The first Media Literacy Monday webinar of 2022 took place on the 24th January and explored the question of how to support the media literacy needs of children and young people.
Some of those needs may be linked using online technology and services safely and securely, other media literacy needs may be linked to critical thinking and the verification of content, while other needs may be linked to developing the skills to create content and participate in online conversations in ethical and responsible manner.
Prof. Brian O’Neill opened the event by presenting some of the findings of the recent NACOS report which provides an insight into the lives of 9 to 17 year olds online. Unsurprisingly, it showed that young people were digitally immersed and reassuringly most reported that their online experiences were quite positive.
Brian presented the Internet Skills Scale which categorised skills into 5 groups with a score out of 10 for each group. Overall, the results showed the following scores:
– Operational Skills were 7.6 out of 10
– Information Navigation Skill were 7 out of 10
– Social Skills were 8.3 out of 10
– Creative Skills were 6.4 out of 10
– Mobile Skills were 7.3 out of 10
Interestingly, creative skills was the category with the lowest score which may provide some future food for thought about how MLI helps to support the media literacy needs of children and young people.

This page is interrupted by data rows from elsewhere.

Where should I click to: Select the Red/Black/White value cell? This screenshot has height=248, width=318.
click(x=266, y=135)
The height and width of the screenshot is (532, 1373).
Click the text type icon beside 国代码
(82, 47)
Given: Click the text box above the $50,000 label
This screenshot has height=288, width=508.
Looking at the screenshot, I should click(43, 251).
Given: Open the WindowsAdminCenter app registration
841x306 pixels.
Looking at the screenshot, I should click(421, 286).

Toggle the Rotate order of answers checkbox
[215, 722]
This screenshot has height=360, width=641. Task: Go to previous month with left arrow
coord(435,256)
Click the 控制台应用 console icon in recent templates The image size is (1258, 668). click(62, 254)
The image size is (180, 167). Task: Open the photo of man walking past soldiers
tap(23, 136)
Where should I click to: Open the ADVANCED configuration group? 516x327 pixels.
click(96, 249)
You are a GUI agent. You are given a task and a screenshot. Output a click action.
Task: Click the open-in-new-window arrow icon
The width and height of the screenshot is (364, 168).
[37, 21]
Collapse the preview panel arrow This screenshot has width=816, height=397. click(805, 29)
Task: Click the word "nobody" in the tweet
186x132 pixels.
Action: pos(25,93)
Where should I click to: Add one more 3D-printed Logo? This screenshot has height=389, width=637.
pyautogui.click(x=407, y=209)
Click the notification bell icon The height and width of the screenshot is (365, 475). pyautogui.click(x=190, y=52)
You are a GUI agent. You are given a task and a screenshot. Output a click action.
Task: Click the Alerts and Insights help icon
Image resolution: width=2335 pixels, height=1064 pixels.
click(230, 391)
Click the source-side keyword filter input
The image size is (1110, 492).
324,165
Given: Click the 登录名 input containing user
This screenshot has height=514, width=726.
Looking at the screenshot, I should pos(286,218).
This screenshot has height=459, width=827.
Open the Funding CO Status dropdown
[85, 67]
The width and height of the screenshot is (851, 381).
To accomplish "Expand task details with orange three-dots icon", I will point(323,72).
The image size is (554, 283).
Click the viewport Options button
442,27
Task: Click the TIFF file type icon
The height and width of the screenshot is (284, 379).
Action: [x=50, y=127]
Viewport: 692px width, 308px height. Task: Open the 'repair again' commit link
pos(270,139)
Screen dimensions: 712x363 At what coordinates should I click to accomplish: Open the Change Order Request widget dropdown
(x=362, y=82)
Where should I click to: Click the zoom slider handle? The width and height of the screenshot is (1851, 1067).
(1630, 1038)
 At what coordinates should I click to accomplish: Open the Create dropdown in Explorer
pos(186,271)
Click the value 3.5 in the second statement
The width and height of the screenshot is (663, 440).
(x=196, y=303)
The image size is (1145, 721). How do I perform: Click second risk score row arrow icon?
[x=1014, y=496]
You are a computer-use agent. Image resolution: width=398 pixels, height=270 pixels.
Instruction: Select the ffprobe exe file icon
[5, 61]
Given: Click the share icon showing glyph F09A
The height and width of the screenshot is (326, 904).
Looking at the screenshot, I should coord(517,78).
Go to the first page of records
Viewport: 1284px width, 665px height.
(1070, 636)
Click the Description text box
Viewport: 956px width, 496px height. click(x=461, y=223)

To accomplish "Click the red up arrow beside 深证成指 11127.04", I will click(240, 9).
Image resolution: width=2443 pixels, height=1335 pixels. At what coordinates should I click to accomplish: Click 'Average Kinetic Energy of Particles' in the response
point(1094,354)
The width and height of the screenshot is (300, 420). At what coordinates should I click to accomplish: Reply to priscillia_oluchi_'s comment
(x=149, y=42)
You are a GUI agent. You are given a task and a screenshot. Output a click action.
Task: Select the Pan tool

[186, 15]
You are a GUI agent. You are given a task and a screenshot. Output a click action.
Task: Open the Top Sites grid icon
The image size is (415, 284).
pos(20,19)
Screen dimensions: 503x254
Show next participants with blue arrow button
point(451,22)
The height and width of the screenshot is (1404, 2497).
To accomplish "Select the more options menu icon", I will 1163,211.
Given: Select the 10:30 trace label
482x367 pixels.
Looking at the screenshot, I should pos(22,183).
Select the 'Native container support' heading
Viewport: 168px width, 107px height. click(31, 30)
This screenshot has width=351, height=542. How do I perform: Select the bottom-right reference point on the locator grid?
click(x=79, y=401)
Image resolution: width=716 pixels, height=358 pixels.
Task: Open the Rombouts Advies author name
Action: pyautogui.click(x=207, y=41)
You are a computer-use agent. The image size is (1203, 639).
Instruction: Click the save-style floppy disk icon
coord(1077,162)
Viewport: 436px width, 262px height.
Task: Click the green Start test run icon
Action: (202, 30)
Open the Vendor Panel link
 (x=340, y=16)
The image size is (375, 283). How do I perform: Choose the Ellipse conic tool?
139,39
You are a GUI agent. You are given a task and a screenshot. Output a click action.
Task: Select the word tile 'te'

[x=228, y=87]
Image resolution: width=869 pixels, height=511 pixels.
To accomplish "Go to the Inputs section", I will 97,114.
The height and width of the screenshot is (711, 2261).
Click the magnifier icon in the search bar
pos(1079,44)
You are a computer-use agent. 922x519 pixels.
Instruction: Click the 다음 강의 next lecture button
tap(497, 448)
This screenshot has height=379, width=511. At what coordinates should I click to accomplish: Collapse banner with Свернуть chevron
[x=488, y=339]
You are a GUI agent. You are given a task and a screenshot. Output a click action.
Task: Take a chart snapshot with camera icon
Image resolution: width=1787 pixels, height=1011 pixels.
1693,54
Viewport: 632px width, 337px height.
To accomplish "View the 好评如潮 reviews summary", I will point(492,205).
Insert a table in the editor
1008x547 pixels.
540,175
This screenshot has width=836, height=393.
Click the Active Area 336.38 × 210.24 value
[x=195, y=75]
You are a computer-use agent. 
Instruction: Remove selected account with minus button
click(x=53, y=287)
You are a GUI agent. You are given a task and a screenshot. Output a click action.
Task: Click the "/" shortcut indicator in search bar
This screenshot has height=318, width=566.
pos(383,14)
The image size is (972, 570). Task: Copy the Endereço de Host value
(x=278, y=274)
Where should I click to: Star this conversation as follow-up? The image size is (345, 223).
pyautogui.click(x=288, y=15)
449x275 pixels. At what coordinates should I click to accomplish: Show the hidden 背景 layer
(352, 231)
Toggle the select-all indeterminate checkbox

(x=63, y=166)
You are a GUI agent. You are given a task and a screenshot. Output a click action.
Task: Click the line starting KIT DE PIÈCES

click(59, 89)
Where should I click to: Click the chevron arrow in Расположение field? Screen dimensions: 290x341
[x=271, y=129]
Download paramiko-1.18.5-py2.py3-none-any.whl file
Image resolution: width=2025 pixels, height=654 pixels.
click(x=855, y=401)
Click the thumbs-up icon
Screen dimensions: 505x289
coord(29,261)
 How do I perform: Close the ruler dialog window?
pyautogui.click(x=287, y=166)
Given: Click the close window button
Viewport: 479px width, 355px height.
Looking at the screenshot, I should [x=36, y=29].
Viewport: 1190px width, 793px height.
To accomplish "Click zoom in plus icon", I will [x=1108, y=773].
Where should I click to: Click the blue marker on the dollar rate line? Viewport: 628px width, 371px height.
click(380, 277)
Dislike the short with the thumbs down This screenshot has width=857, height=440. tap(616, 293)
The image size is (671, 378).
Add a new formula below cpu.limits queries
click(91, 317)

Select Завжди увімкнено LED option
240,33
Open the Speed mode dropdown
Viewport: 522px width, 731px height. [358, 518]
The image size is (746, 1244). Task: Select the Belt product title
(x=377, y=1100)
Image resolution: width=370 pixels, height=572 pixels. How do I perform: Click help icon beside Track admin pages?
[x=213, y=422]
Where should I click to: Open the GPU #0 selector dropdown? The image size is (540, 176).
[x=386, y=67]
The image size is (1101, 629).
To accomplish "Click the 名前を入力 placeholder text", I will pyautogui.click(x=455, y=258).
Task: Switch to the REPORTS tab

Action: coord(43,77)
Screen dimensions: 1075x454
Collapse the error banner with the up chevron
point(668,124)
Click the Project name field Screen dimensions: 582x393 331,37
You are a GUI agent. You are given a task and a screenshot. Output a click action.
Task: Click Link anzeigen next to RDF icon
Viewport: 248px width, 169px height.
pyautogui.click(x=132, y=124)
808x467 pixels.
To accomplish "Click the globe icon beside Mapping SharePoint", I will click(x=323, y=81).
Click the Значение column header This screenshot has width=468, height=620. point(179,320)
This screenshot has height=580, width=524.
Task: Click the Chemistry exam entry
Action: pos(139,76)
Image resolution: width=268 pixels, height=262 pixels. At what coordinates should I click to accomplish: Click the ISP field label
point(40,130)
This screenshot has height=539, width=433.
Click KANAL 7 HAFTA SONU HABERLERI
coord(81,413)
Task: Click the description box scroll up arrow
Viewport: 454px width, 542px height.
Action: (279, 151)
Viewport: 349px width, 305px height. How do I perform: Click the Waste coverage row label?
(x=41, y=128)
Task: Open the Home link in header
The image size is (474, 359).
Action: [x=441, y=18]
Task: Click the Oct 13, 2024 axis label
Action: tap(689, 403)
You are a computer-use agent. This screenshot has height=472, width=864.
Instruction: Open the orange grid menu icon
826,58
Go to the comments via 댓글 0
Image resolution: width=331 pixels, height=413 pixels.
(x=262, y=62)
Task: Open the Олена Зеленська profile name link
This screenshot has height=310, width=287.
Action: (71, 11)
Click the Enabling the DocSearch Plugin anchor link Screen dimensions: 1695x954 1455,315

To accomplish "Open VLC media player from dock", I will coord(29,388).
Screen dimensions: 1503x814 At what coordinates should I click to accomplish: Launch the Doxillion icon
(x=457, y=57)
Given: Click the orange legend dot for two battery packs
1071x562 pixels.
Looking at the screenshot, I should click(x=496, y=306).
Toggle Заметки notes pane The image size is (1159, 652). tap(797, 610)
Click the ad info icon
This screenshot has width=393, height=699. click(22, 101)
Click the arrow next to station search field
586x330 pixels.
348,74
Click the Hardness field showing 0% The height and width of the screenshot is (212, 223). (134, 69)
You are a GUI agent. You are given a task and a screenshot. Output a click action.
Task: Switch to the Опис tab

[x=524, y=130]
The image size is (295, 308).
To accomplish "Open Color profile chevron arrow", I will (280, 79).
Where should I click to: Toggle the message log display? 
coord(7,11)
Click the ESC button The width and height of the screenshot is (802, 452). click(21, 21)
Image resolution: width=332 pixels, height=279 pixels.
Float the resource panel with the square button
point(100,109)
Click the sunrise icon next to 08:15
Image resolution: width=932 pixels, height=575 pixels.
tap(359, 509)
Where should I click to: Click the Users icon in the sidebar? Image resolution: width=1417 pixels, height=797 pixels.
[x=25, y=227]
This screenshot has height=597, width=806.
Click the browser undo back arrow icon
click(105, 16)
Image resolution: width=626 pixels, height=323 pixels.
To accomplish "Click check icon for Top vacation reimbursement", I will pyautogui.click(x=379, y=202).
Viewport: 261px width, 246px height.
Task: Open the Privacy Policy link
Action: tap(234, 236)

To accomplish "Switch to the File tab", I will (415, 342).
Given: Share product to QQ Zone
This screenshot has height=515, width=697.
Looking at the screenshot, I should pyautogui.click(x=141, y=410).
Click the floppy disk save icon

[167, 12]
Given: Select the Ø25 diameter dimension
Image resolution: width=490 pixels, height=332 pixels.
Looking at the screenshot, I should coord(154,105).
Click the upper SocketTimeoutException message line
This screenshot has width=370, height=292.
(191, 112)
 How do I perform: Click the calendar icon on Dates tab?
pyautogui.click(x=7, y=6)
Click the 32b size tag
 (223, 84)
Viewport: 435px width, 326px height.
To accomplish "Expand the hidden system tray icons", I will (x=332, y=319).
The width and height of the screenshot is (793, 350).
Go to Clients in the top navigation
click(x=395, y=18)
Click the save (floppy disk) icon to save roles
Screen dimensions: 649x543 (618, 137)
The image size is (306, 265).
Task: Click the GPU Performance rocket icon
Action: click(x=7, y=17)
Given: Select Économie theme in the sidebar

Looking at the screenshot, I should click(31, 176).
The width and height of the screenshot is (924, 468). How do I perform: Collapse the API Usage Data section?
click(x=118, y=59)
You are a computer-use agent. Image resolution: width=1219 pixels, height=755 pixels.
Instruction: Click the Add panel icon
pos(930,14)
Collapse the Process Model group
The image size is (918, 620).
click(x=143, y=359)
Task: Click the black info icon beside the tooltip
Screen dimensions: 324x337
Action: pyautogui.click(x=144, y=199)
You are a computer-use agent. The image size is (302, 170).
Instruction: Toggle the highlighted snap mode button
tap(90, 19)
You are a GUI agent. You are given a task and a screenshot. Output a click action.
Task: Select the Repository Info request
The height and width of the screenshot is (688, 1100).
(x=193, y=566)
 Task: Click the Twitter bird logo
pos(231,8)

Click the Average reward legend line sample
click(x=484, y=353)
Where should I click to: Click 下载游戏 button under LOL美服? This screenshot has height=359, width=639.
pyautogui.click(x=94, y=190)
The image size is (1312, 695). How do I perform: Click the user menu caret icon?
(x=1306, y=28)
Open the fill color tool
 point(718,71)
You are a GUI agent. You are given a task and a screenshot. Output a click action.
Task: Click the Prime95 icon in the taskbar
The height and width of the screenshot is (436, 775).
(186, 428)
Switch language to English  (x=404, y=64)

Following Prof. O’Neill, Jane MacGarrigle from Webwise outlined how they have been meeting the diverse media literacy needs of children and young people, especially in relation to online safety, online wellbeing and critical thinking.
In anticipation of the forthcoming #TalkListenLearn campaign to mark Safer Internet Day, Jane also highlighted how Webwise supported those who are often first-port-of-call for children and young people as they navigate their online lives – such as parents, teachers and carers.
The final presentation was from another ‘frontline’ media literacy worker. School librarian and Secretary to the School Libraries Group of the LAI, Andrea Dillon, provided a step-by-step guide to her approach to helping young people develop better critical evaluation skills and content verification skills.
This webinar will be of particular interest to parents, teachers, school librarians and anyone involved in the care of young people.